Exercise details: Please extract each line of the records below that contains the word "selector".

Dataset extract:
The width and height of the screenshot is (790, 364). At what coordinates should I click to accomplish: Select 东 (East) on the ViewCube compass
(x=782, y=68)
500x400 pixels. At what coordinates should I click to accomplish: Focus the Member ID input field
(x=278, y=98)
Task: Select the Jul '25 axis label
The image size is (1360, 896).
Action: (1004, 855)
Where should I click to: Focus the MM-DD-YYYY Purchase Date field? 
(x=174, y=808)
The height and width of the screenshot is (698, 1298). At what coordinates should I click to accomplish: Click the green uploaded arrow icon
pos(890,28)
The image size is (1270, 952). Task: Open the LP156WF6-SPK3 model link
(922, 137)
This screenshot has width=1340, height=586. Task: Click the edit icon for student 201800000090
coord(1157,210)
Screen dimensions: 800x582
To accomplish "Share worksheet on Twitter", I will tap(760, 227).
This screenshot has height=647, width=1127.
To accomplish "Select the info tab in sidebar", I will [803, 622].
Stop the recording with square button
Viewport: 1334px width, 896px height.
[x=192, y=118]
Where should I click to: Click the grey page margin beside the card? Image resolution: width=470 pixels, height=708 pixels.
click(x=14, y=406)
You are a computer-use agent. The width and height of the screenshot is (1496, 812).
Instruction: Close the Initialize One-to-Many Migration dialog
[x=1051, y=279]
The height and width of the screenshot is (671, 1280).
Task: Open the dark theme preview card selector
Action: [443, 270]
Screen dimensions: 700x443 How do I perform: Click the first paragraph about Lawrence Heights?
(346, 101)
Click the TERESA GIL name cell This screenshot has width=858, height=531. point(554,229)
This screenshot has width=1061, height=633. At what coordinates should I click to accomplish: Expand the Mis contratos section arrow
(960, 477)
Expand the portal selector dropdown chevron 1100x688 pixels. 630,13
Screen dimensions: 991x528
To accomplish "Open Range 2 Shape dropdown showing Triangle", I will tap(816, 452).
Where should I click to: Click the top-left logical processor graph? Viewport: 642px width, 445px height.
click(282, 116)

Response to this exercise:
Task: Open the dark theme preview card selector
Expand the portal selector dropdown chevron 1100x688 pixels. 630,13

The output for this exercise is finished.